La chapelle qui jouxte le chœur, au nord, a dû être bâtie dans la première moitié du XVIe siècle : l’arc gothique qui sert de passage vers le sanctuaire est admirablement dessiné comme ceux des chapelles établies au XVe siècle.

La visite de l’église en 1676 permet de signaler l’existence désormais d’un collatéral sud assurant le passage successif dans trois chapelles ; mais la chapelle orientale n’a pas encore la profondeur qu’on lui connaît. Sont mentionnés le toit en lauzes, les fonts baptismaux, une tribune et, touchant l’église, le cimetière et la maison claustrale.

Au XIXe siècle, l’église poursuit sa croissance : en face du porche sud, vers 1850, une dernière chapelle est bâtie, permettant d’entrer dans l’église sans traverser le cimetière et afin de donner de l’ampleur au collatéral nord.

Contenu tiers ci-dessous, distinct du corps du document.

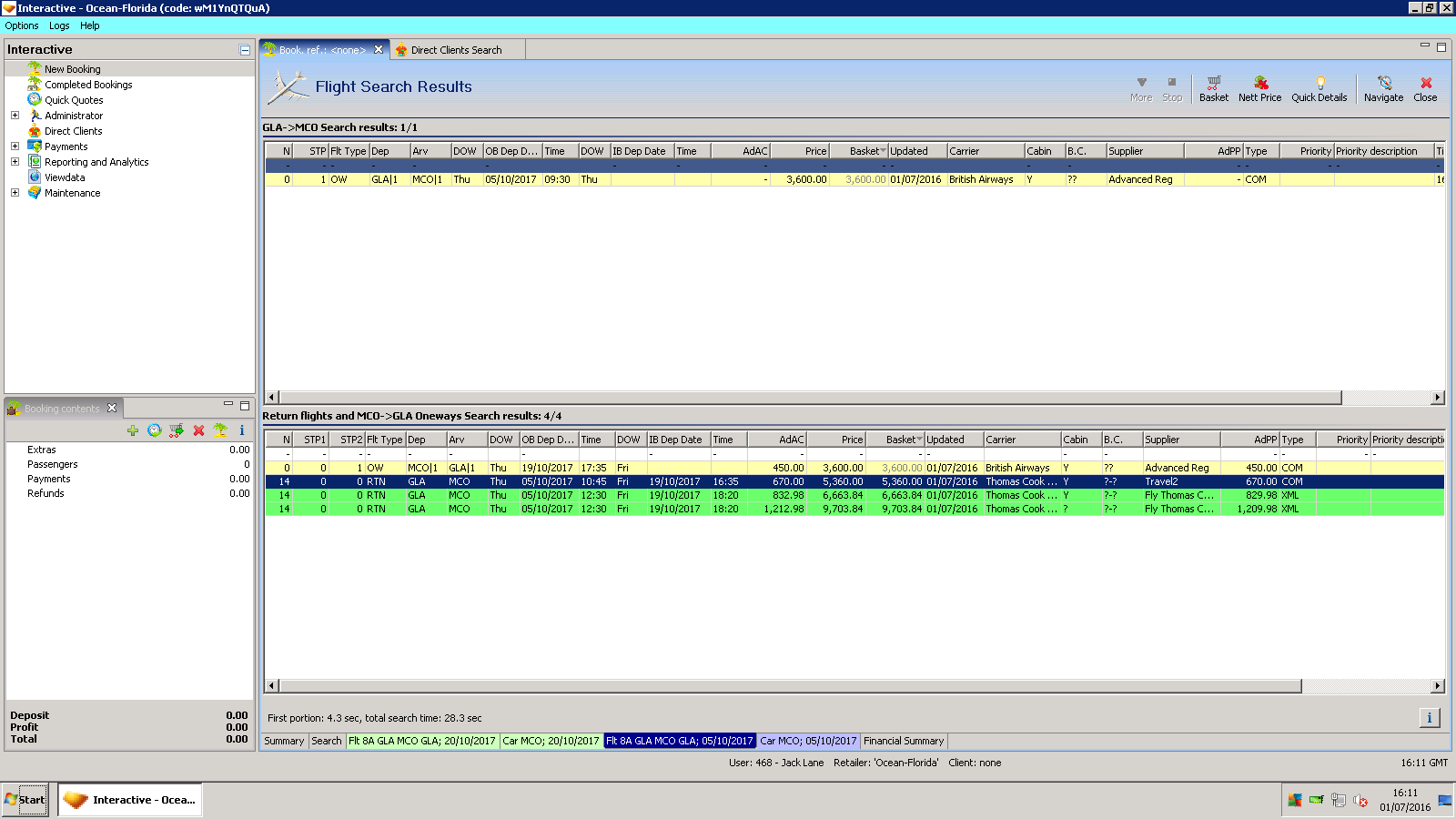Click the blue info icon near search time
This screenshot has height=819, width=1456.
coord(1429,718)
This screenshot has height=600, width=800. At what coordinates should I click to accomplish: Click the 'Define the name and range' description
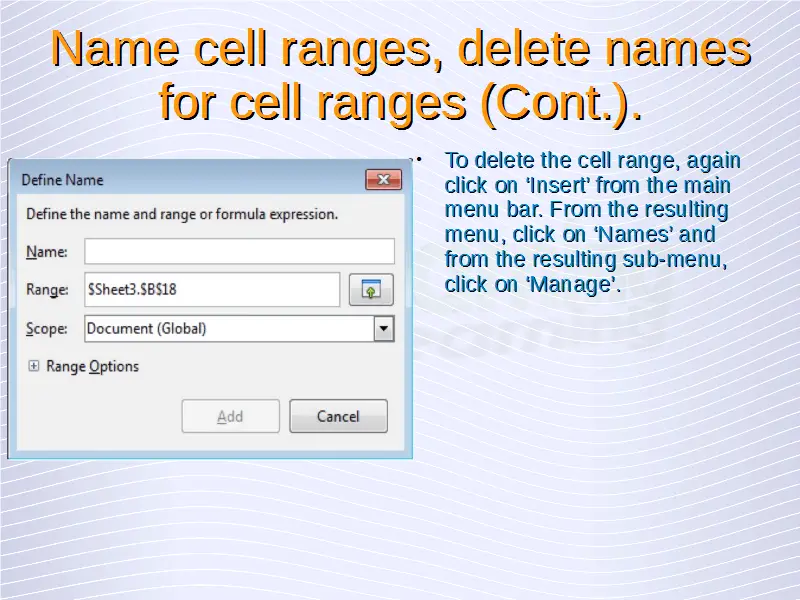tap(181, 214)
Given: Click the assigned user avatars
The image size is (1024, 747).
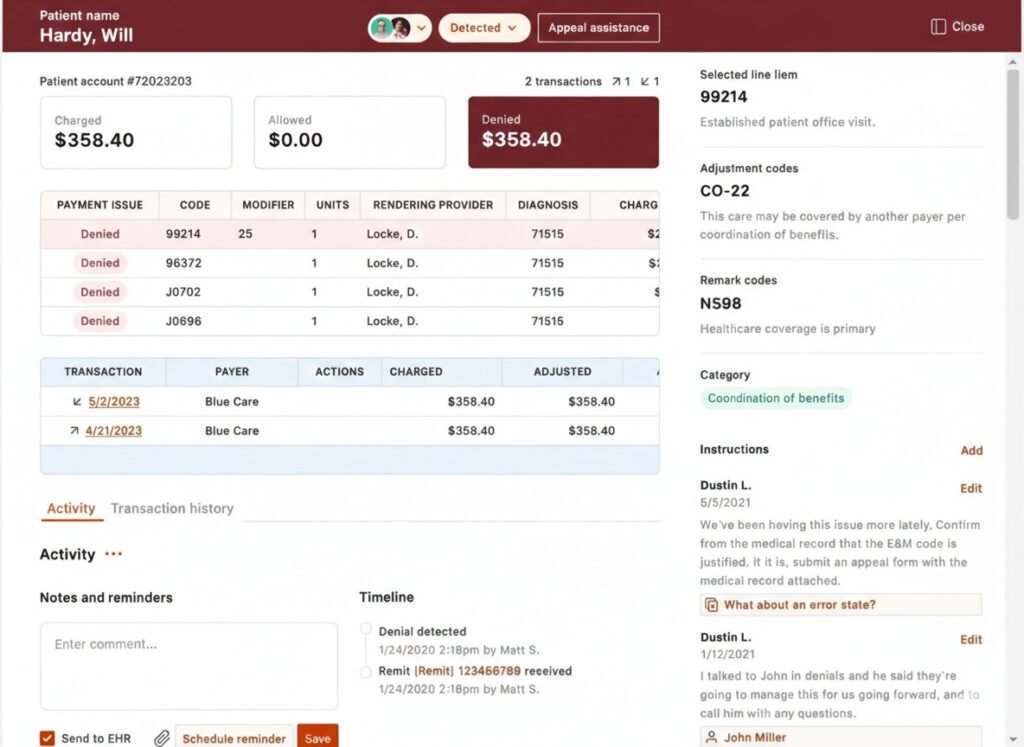Looking at the screenshot, I should [x=390, y=28].
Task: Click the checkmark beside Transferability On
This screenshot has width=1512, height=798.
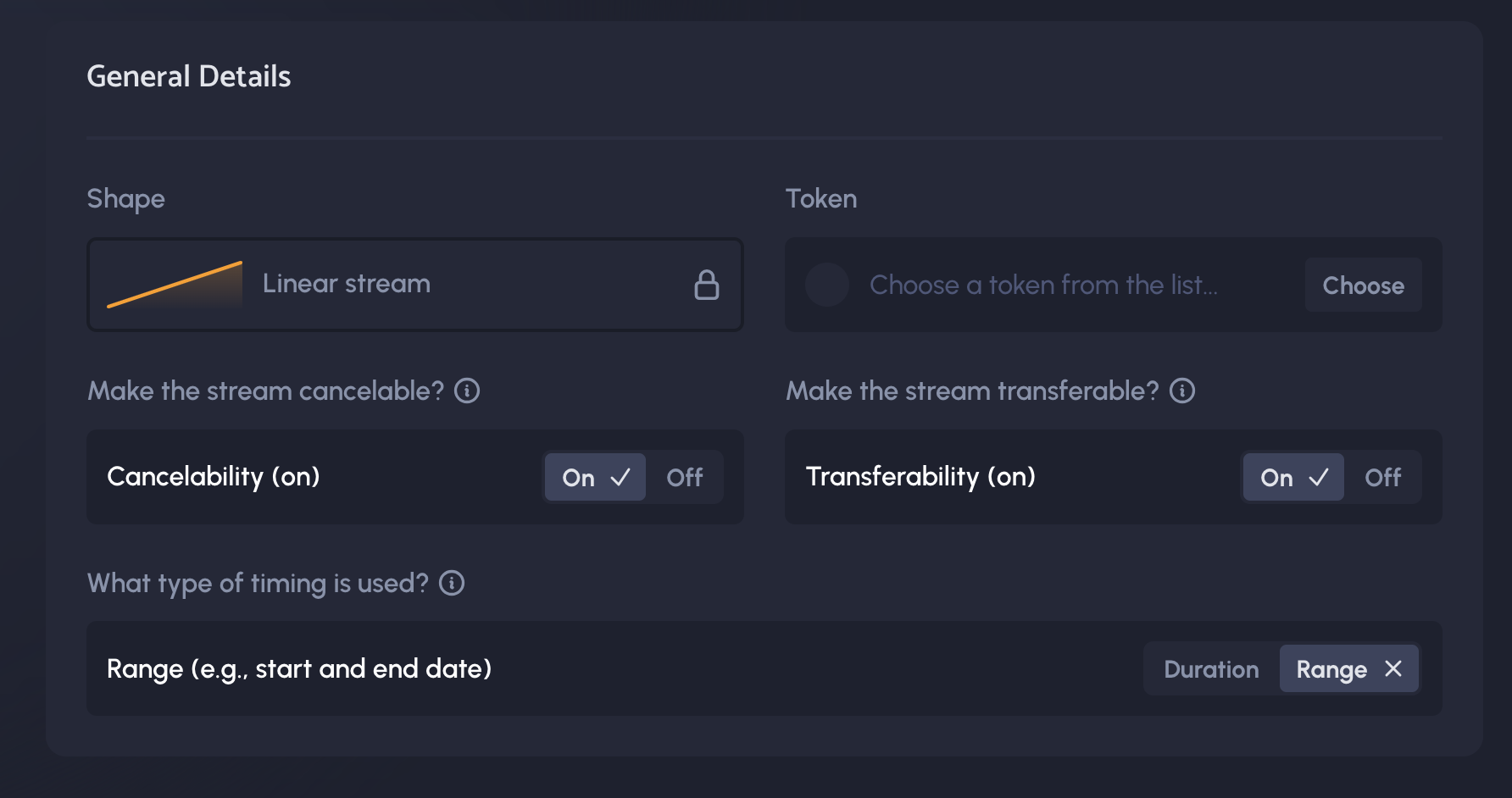Action: click(1319, 477)
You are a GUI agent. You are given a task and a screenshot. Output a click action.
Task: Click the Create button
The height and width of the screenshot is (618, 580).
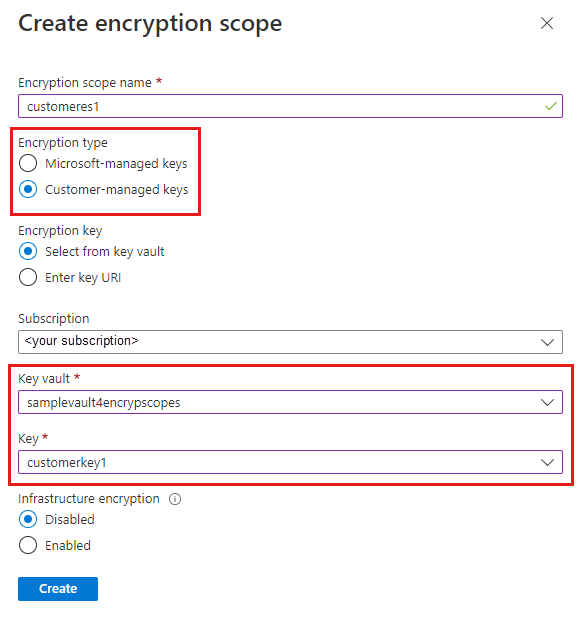click(x=58, y=589)
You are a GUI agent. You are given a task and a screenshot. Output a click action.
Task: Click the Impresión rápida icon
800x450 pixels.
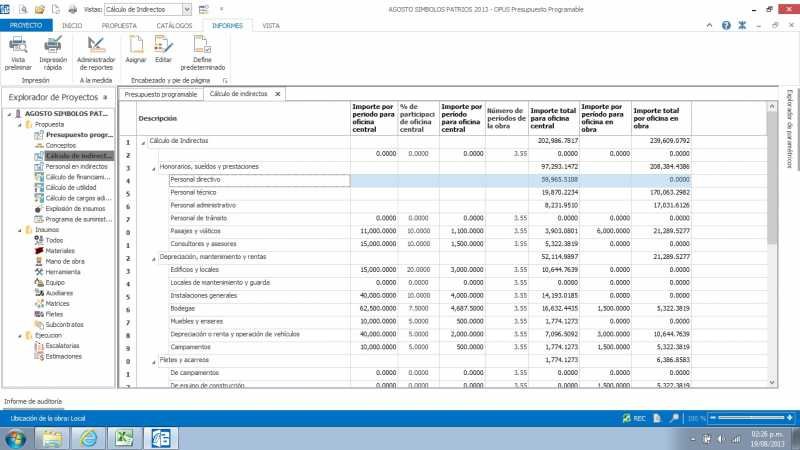53,50
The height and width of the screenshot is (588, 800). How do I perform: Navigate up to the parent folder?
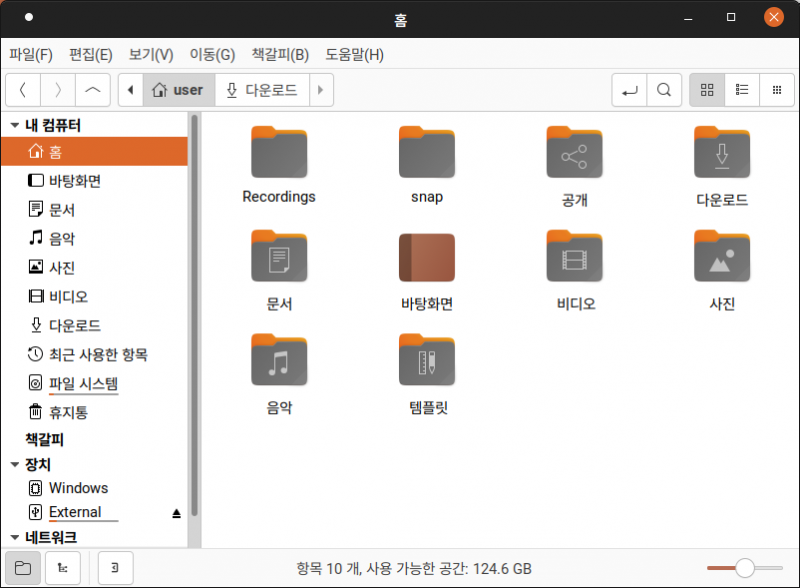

Les mesures de sauvegarde, nécessaires mais pas toujours réalisées avec à propos, sont engagées au XIXe siècle : pose sur les nefs d’une toiture en tuiles plates mécaniques vers 1950, suppression dix ans plus tard d’une sacristie greffée au nord du chevet vers 1880, installation à la demande du Service d’Architecture des Bâtiments de France d’une toiture en tuiles canal qui enveloppe désormais toute l’église en incorporant aussi l’abside, rénovation intérieure à partir de 1990 et création d’un nouveau mobilier.

Chevet de l'église de Prunet : saint Pierre Chevet de l'église de Prunet : saint Grégoire

Au chevet de l'église de Prunet, saint Pierre (à gauche) et saint Grégoire présentant les armes du prieur Bernard de Dierne (Clichés Michel Rouvière)

À l’intérieur de l’église sont conservées deux cuves baptismales médiévales et trois dalles tumulaires présentes autrefois dans le cimetière. À signaler, bien sûr, à l’extérieur, le clocher carré assis sur le porche qui s’agrémente d’une double voussures et de colonnettes dont les chapiteaux ornés de feuillages raffinés suggèrent un gothique tardif. Également, s’imposent au regard deux bustes encadrant la baie du chevet, ceux de saint Pierre et de saint Grégoire, tous deux coiffés de la tiare et présentant les armes du prieur Bernard de Dierne.

Michel Ledauphin, maire de Prunet, a exprimé le souhait qui lui tient à cœur au sujet de l’église de sa commune : il désire redonner à cet édifice une couverture en lauzes, celle qui l’habillait originellement, celle qui existait encore sur l’ensemble des nefs jusque vers les années 1950, celle qui recouvrait encore l’abside en 1984. La toiture actuelle est déficiente et inesthétique Le projet qui s’élabore est ambitieux. Tout est mis en œuvre pour qu’il aboutisse. Un dossier est établi, l’Architecte départemental des Bâtiments de France a exprimé son accord, des devis se précisent, des financeurs sont sollicités. Et déjà le projet a été reconnu comme méritant le premier prix Rhône-alpin de la sauvegarde du patrimoine.

Nous avons été gratifiés, tout au long de cet après-midi, de la présence de deux maires. L’un et l’autre ont su dire leur attachement à l’égard de leurs villages respectifs et montrer l’attention éclairée qu’ils avaient pour le patrimoine de leur commune. Cela a été souligné lors de l’apéritif offert par la municipalité près de l’église Saint-Grégoire de Prunet.